Put yourself in Charlton's shoes. She kind of went cold turkey when it came to campus life. "I moved all the way from Texas without knowing a single person at the university. Within the first week, I met fellow students who are still my main friends."
Such a fertile environment was similar at the college's aviation headquarters in Battle Creek. "At the airport," she says, "I have met so many mentors who are not only the ones who give me the best advice, but have also come to be some of my closest friends. Every person here -- from the professors to the certified flight instructors to the students -- want to see you succeed, and will do anything they can to help you do it."
Currently working on her commercial multi-engine license, Charlton is following in the footsteps and contrails of the likes of Harper by serving as one of the college's aviation ambassadors. "This has allowed me to promote our program and share what I love about our school," she says.
And that's not all. She is the reigning academic committee chair for Western's chapter of Alpha Eta Rho, the fraternity that connects the aviation industry and higher-education institutions in producing successful careers for its members in aviation, aeronautical engineering and aerospace endeavors. As the chair, she's responsible for organizing study sessions in order for members to meet their GPA (grade-point average) and course requirements. For her personally, the organization is also a powerful networking resource.
"My biggest piece of advice to those who want to pursue aviation as a career," she says, "is to get as many experiences as you possibly can. Don't be afraid to ask for advice and take advantage of the fact that this career is unlike any other. Experience as much as you can."
Charlton took her own advice during the Covid situation. "I messaged my first certified flight instructor while I was home in Texas and asked whether she had any available time to go flying. It turned out that she was going to do her CFII 'check ride' the next day and needed someone to fly her to the beach to do it. We ended up going for a three-hour, cross-country flight. We flew over the coastline and landed at the airport on the other side of the beach. It was one of the coolest flights I have ever been on."
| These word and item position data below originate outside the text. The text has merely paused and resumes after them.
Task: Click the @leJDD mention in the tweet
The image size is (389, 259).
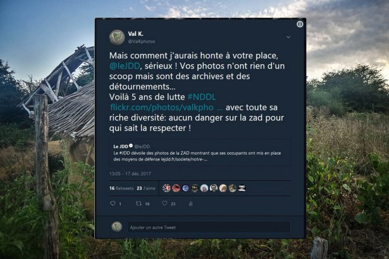Action: tap(125, 66)
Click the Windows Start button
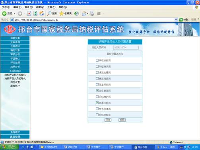The image size is (200, 150). pos(9,147)
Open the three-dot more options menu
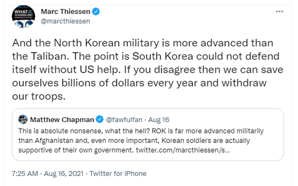This screenshot has width=298, height=186. coord(279,11)
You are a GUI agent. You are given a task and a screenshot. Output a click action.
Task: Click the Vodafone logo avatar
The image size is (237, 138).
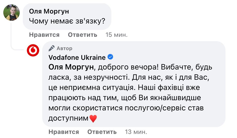33,50
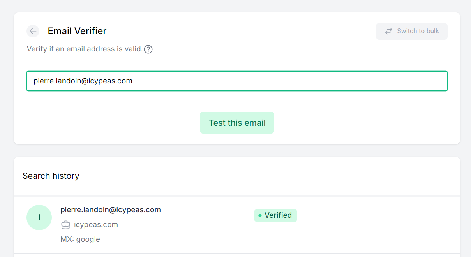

Professionally she is growing because of courses such as "Commercial Ground 1" taught by Dominic Nicolai, a lead flight instructor who joined the College of Aviation staff in 1993, right after receiving his diploma in aviation flight science. "I really liked the material," she says. "It was fascinating to learn about commercial procedures and operations. The assignments were intricate, but they all built my understanding of important concepts for all levels of aviation."
Charlton has still another reason why she relishes her choice of WMU in seeking a career in the sky as opposed to attending an institution that is primarily aviation-related. Western is a comprehensive, fully formed, multi-dimensional university that offers myriads of opportunities that speak to this perspective -- there is more to life than just a career or job.
"I was a fitness instructor at the Student Recreation Center last spring and I absolutely loved it," she says. "I wanted to take advantage of the fact that I was at a university with the chance to meet people outside of aviation. That job really helped me do that."
Down the line, Charlton -- other than continuing to spend some time in the gym -- plans on a stint serving as one of the college's certified flight instructors.
And then don't be surprised on a future flight when you hear -- "Hello, this is your captain, Amanda Charlton. Thanks for flying Delta Airlines."